*** EXCERPTED DATA ***

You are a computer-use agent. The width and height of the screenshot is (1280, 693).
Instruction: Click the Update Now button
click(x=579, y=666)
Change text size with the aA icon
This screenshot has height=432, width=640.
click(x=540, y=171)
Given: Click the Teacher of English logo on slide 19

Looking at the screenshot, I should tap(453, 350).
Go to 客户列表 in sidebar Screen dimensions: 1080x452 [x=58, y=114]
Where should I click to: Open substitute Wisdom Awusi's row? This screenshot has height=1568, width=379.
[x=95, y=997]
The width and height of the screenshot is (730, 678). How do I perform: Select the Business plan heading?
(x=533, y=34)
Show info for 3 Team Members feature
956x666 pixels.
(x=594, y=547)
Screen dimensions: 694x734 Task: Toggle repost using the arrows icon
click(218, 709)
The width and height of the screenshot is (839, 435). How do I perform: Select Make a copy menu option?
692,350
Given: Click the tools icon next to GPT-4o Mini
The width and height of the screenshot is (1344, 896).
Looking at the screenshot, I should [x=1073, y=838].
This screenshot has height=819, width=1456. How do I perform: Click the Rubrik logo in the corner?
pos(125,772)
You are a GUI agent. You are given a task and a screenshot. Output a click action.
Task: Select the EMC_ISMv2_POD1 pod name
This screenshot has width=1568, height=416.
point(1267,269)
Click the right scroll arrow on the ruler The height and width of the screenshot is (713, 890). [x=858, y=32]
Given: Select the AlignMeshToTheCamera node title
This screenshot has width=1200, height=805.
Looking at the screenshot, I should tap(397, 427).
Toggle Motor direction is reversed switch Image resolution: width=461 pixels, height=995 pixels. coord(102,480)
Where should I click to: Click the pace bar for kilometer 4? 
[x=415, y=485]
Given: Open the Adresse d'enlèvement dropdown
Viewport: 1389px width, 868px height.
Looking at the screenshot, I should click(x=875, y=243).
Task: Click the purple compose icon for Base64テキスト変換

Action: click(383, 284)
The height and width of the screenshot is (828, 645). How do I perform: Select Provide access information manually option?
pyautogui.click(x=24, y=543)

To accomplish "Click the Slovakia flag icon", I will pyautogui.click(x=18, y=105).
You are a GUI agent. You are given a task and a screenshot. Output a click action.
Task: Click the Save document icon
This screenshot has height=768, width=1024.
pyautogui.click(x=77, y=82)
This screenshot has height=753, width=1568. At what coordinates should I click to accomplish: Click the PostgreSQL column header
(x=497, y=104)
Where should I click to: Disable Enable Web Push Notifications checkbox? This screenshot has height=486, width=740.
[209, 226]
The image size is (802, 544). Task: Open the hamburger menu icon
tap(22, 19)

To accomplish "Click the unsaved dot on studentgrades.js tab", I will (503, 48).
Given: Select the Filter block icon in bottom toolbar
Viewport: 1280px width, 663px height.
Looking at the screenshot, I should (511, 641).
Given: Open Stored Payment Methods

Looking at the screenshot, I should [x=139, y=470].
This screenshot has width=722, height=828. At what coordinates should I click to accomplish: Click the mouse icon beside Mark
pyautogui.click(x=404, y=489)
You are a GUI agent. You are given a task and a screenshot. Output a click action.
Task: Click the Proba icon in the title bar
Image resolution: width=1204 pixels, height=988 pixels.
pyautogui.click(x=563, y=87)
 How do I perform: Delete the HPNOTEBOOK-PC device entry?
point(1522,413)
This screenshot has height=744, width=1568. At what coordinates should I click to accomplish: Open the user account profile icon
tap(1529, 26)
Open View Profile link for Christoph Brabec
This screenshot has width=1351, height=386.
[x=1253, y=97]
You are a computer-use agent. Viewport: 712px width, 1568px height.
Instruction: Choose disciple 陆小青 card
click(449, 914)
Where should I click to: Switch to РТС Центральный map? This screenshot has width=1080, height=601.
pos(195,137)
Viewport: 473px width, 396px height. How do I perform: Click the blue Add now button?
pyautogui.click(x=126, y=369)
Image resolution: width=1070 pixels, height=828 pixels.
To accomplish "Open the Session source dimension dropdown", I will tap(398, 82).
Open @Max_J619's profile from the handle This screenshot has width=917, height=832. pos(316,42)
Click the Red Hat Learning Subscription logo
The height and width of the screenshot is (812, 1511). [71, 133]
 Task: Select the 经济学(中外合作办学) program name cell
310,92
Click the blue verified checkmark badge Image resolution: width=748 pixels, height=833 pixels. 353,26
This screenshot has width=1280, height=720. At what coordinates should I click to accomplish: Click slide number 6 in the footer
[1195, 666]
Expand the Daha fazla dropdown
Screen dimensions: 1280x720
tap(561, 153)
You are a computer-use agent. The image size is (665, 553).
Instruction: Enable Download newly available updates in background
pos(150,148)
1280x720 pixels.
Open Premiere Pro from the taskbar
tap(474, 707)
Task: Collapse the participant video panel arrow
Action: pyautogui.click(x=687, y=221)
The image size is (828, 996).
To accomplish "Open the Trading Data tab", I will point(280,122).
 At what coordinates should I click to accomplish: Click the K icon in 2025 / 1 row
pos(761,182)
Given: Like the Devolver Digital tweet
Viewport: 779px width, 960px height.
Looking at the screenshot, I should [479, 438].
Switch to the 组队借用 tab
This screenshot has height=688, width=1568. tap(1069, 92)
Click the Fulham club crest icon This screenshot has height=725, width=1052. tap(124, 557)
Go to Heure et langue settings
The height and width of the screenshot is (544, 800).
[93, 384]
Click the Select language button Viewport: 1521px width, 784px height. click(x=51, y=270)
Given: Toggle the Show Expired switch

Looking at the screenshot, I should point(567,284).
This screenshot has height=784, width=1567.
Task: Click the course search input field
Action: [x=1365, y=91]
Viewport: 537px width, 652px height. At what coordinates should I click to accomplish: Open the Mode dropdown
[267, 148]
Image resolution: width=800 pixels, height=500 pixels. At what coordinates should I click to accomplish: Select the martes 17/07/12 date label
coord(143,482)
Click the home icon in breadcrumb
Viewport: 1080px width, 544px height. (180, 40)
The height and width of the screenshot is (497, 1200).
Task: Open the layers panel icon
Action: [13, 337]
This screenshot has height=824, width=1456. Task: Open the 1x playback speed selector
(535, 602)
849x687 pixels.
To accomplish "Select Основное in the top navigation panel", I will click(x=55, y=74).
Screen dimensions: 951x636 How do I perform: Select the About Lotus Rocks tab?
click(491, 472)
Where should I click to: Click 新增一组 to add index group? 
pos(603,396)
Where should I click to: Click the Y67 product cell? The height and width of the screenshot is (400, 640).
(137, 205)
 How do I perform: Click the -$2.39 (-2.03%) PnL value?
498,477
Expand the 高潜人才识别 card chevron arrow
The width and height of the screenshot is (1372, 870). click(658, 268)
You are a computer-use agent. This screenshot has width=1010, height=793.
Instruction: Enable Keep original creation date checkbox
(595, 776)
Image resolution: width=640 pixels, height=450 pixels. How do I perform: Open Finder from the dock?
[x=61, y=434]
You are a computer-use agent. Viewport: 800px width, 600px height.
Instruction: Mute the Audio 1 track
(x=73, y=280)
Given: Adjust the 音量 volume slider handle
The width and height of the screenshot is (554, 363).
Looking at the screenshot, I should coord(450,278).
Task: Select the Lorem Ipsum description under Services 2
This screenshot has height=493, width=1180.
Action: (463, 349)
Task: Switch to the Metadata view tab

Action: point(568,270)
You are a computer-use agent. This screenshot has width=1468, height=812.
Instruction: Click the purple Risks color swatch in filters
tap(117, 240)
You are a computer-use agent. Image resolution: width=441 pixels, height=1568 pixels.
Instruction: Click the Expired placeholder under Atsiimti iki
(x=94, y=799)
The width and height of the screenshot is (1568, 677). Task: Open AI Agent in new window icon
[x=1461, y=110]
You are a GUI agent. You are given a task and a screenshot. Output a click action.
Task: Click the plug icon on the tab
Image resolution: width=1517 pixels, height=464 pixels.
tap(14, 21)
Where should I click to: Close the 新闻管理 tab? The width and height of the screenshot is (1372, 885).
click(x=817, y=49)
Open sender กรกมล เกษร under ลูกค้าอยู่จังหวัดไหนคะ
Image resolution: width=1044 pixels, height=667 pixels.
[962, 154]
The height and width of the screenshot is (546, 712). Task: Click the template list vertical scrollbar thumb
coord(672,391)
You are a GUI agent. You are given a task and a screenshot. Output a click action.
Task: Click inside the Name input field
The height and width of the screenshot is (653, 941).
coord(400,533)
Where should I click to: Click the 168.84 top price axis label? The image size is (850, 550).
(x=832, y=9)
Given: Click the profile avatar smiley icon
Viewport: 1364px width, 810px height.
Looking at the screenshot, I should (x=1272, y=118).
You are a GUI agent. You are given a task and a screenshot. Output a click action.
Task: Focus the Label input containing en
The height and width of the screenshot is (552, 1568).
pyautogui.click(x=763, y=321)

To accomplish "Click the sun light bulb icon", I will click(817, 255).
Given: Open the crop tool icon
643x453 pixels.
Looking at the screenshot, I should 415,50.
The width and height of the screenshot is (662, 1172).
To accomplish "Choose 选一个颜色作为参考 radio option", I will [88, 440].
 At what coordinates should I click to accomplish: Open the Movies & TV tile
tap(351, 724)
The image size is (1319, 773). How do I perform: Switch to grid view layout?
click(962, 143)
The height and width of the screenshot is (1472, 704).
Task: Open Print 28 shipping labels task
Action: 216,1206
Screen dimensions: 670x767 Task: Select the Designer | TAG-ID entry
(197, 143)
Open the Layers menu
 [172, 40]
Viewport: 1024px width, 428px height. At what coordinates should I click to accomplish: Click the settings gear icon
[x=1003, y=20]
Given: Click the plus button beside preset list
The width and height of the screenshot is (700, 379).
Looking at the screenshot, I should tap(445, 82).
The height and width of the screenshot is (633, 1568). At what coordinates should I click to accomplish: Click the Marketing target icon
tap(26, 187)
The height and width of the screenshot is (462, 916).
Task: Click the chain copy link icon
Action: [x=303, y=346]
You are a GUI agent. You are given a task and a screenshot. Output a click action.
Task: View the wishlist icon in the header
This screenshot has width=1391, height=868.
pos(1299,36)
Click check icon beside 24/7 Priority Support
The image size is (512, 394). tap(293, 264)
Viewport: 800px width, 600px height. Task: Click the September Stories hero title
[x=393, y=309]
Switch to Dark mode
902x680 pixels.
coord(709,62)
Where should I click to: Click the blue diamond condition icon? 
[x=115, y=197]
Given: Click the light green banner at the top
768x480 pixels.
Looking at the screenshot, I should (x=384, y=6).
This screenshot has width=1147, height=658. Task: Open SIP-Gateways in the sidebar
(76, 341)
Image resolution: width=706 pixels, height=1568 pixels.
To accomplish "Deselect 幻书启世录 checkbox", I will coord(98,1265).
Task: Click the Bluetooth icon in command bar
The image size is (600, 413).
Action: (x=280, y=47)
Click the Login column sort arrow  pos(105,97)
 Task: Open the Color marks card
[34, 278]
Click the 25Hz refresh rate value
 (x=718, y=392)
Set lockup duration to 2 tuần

***

Starting at the line above that contains "Task: Click inside the Name input field", write out each line exactly until the line that contains "The width and height of the screenshot is (662, 1172)." has been written, and stop there.

Task: Click inside the Name input field
The height and width of the screenshot is (653, 941).
coord(400,533)
Where should I click to: Click the 168.84 top price axis label? The image size is (850, 550).
(x=832, y=9)
Given: Click the profile avatar smiley icon
Viewport: 1364px width, 810px height.
Looking at the screenshot, I should (x=1272, y=118).
You are a GUI agent. You are given a task and a screenshot. Output a click action.
Task: Focus the Label input containing en
The height and width of the screenshot is (552, 1568).
pyautogui.click(x=763, y=321)

To accomplish "Click the sun light bulb icon", I will click(817, 255).
Given: Open the crop tool icon
643x453 pixels.
Looking at the screenshot, I should 415,50.
The width and height of the screenshot is (662, 1172).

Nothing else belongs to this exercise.